Friday, March 31, 2006, posted by Q6 at 11:02 AM
Darrell Clark
1970-2006
Darrell was my kids' stepfather. He loved them as if they were his own, but always respected the fact that I was their father, and for that I will always be grateful. He was good to his wife, his daughter, and my kids, and he'll be missed by a great many people.Darrell always seemed to me to be a "self-made" man. He did not follow the philosophy that each of us has a place in this world--he made his place in this world. He had many plans for himself, his family, and his business, and it is nothing short of a tragedy that his stay in this world was brief.My hope is that his wife will continue on in his tradition, and make a place for herself in this world--keeping his memory alive, but not forgetting herself. It's been hard, these last few days, watching her go back and forth from rock-solid to mildy catatonic; and while things didn't work out for her and me way back when, I truly hope things work out for her in the future.
Monday, March 20, 2006, posted by Q6 at 10:24 PM
Each of us, at some point in childhood, has pledged to right a wrong. No person has ever traversed the line between childhood and parenthood without uttering a statement that begins, "When I'm a parent . . . " It's something that is ingrained in the human psyche. That's not to say that my parents committed some horrible offense that deserved eternal punishment, it's just that each of us wants to do for our children something that we wish we had way back when. For my son, it's the peanut butter and jelly sandwich. The ratio of peanut butter to jelly had always been an issue for me, and the lack of sufficient jelly on my sandwich finally led me to that fateful day when I switched completely to turkey and cheese. Each day, as I make my son's lunch, I first apply the peanut butter, then the jelly. As I apply the mountain of Concord Grape on the other slice of bread, I think to myself, "I never had this much, but my son will ALWAYS have this much."People say that it's the little things in life that make it worthwhile. I don't care how expensive jelly gets--there will always be a lot of jelly.
, posted by Q6 at 10:22 PM
I have never, to my knowledge, eaten a microwaved baked potato. Growing up, my baked potatoes have always been baked, for roughly an hour, in an oven. These are the only baked potatoes I have ever eaten, and I have difficulty wrapping my head around the idea that someone can achieve in eight minutes what has taken, over the course of my lifetime, an hour.
That being said, my girlfriend microwaved a potato this weekend in my very own microwave, and achieved the same result with which I am accustomed. I love her dearly, but I still prefer my baked potatoes to be oven-baked. That’s all I’m saying.

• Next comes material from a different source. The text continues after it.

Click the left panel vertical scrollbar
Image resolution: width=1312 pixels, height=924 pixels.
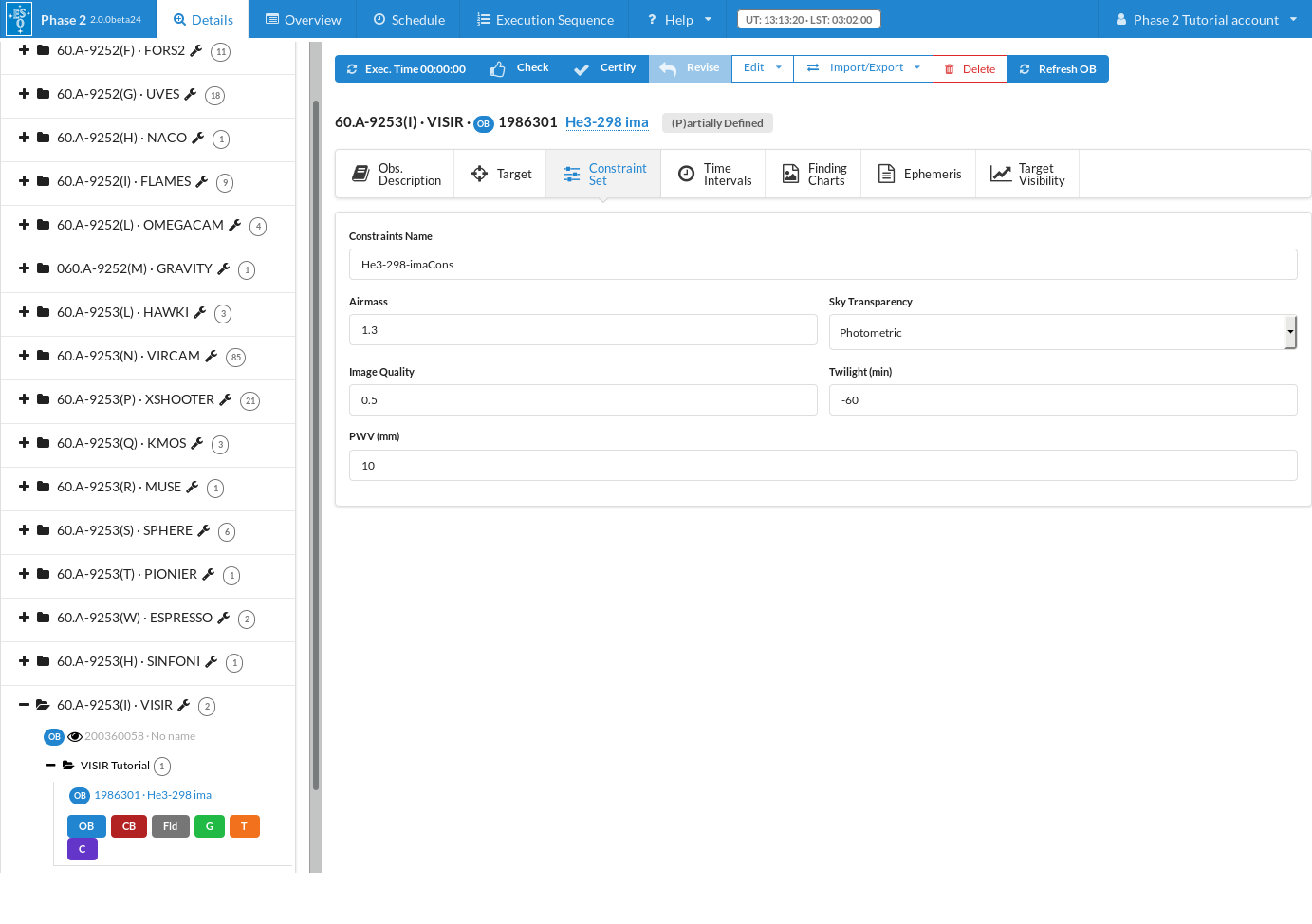tap(316, 446)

Sunday, March 19, 2006, posted by Q6 at 9:19 PM
For the record, my new high bowling score is 185. Five strikes in a row to pull that off, I might add.
Friday, March 03, 2006, posted by Q6 at 6:16 PM
My hairline is something of a mystery to me. I have a solar panel in the back, and a rapidly-forming cul-de-sac in the front. I’ve told myself (and many others) that as soon as the two started to collide, I would shave my head completely. There would be none of this “ring-of-hair-around-my-head” for me. Fortunately, there is a growing number of hair-care products out there for people who shave their heads: special razors, special head lotion . . .buffing cloths . . . whatever.
When I’ve shaved my head in the past, I get one of three responses: “It’s much too hard a look for you,” as if to suggest that guys with bald heads and goatees should only wrestle professionally before launching a gubernatorial campaign; “I think you should shave your head if that’s what you want to do,” indicating that I look better with hair; and “Did you do something different?” which tells me something about the people I hang out with.
Anyway, I have shaved my head once again—for good, this time—and people genuinely don’t seem to care one way or another. Which is fine by me. I’m saving six bucks a month on shampoo.